> PROVIDED PASSAGE:
---
The observer might claim that since she had not seen the gradual release model on Oct. 16, 2012 and since there was no attempt to train me in that model, she had no choice but to make the same recommendations after the observation on May 1, 2013.  That certainly simplified her role in this observation process.  Of course, playing a role in a sham is always eaiser than doing real work.

Interestingly, the exact same 7 recommendations were included in another observation report - cut and pasted again.  This was a report on another "Unsatisfactory" lesson, this one taught by a 10th grade English teacher.  Evidently, for Ms. Clarke, one lesson fits all.  I need not add that the "gradual release" model was also in full view in that 10th grade class though the observer was unable to recognize it.  There will also be no need to add that the "observation report" given to that 10th grade teacher - I've seen it - is as riddled with inaccuracies, factual errors and outright lies as those under discussion in these pages.

The description of the class observed on May 1, 2013 begins near the top of page 2.  Unlike the observation “technique” used during the Oct. 16, 2012 visit, Ms. Clarke did not use the catch as catch can “write-everything-said” down technique.  I can only wonder where that technique originated.  Do they teach it at the principal’s academy?  Maybe she learned it from a fly-by-night on-line assistant principal course.
---
> DATA SUPPLIED:
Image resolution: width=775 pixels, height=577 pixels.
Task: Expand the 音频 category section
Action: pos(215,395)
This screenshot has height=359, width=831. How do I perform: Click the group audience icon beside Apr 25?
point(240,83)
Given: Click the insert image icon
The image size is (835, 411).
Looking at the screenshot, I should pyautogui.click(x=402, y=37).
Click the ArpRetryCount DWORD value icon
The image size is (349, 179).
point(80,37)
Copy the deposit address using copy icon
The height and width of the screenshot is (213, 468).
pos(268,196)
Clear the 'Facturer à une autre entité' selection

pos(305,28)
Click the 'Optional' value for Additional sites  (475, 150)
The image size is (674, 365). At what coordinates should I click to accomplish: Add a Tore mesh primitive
---
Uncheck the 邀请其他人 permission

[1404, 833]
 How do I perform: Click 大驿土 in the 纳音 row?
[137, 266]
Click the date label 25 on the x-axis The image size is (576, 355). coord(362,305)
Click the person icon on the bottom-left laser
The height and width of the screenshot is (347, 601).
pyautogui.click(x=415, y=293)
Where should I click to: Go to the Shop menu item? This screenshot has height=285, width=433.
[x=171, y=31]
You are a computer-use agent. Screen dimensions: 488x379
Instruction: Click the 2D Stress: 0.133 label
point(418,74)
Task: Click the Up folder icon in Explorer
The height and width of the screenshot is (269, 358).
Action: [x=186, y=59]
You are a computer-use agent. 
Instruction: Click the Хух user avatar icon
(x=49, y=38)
---
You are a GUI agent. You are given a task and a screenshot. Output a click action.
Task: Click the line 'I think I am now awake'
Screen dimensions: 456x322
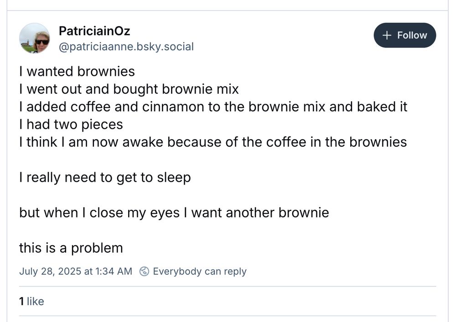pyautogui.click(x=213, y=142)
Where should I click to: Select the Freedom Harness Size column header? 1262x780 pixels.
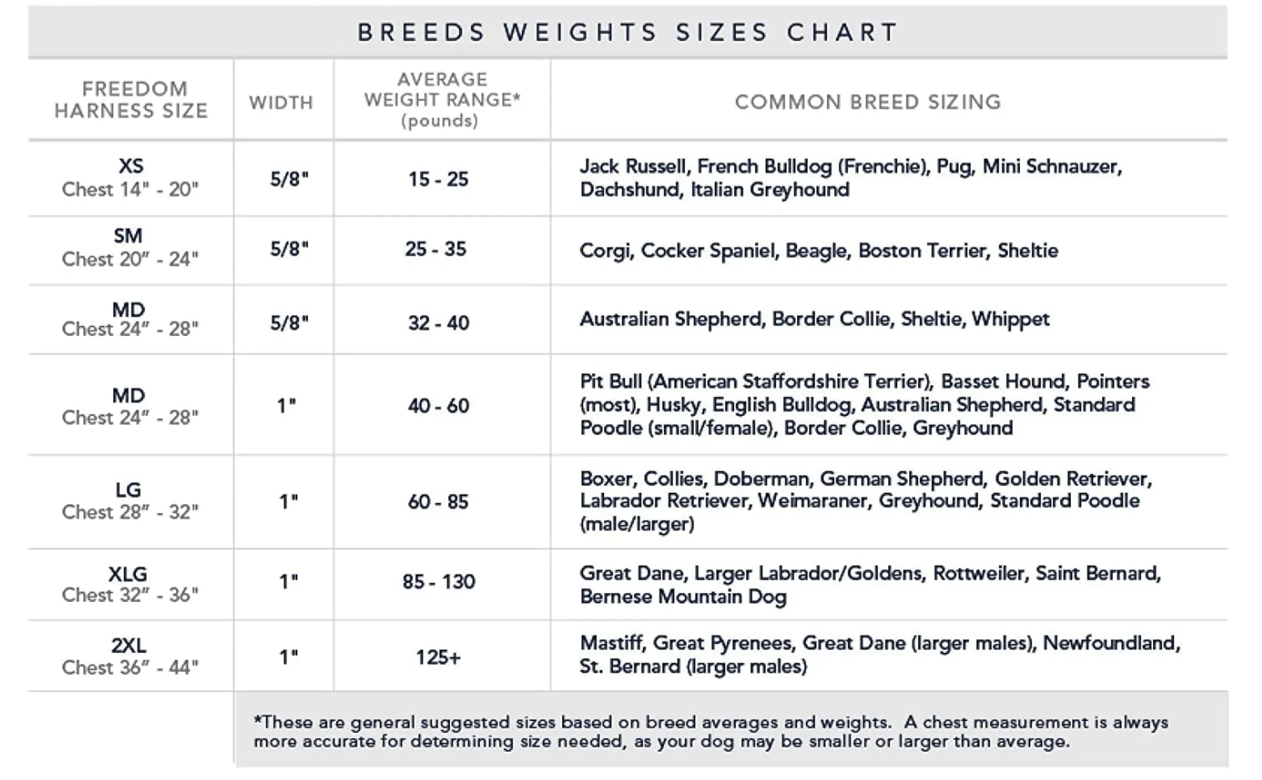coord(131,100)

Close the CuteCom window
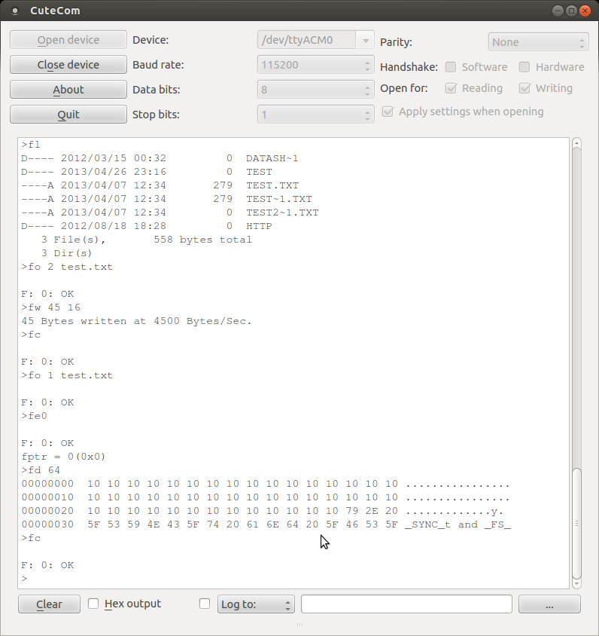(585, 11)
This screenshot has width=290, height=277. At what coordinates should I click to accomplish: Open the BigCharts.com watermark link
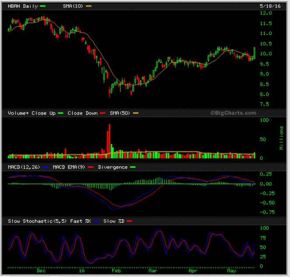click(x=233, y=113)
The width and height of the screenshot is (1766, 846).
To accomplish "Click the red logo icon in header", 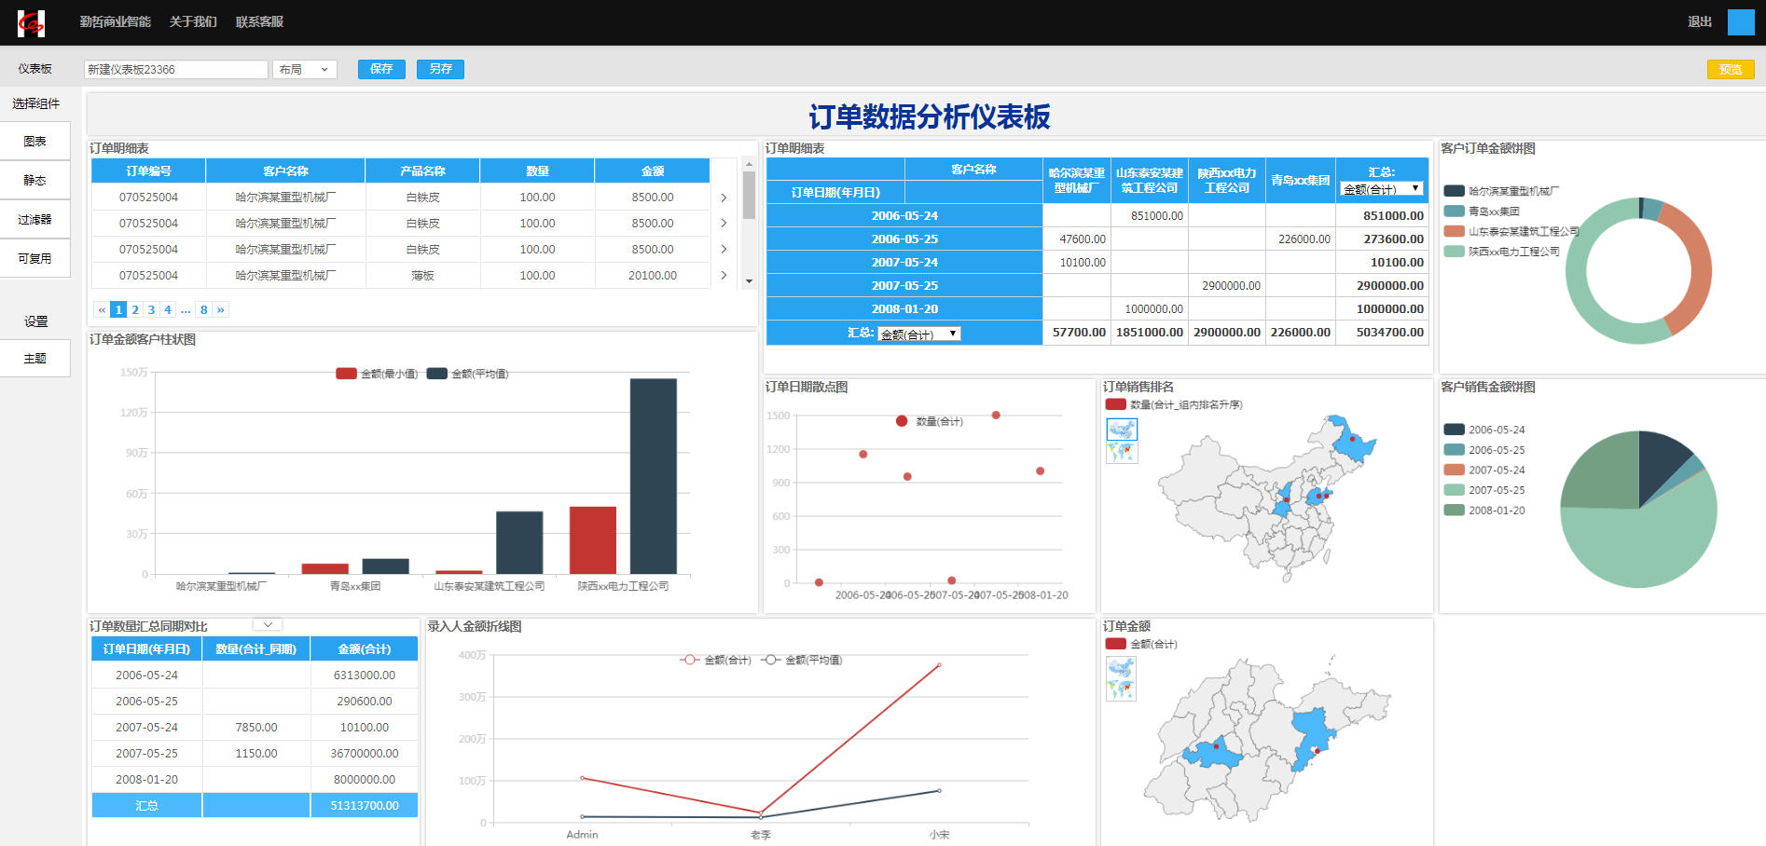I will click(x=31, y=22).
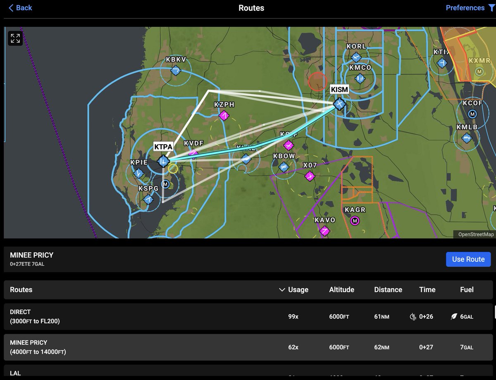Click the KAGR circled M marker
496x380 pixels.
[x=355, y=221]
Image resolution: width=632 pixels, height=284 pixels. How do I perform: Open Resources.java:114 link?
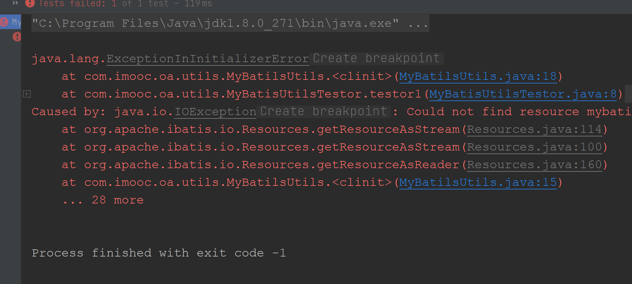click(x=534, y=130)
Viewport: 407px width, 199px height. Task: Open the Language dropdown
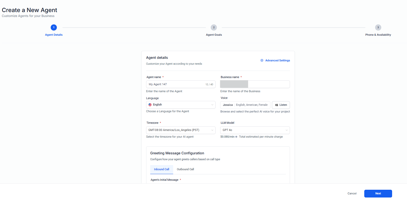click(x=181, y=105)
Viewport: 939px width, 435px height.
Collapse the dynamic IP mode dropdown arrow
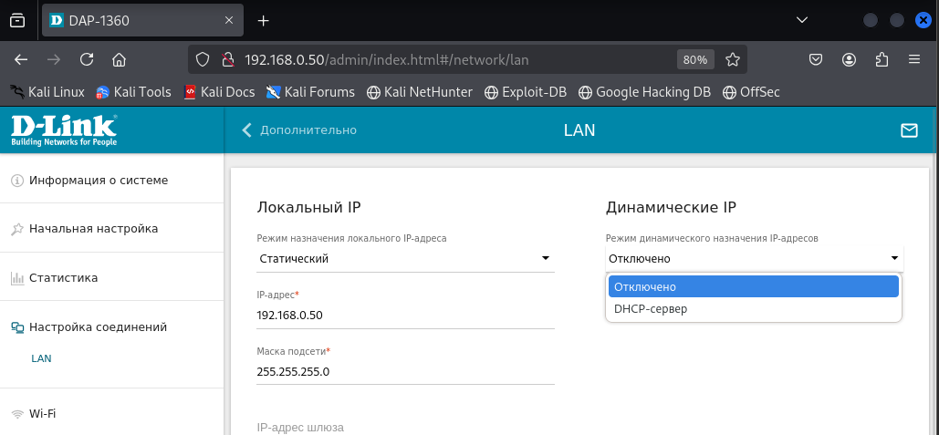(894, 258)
---
> WHAT YOU NEED TO DO: List every word or phrase that the passage about the classroom observations places inside quotation marks.

> RESULT FOR THIS TASK:
- Unsatisfactory
- gradual release
- observation report
- technique
- write-everything-said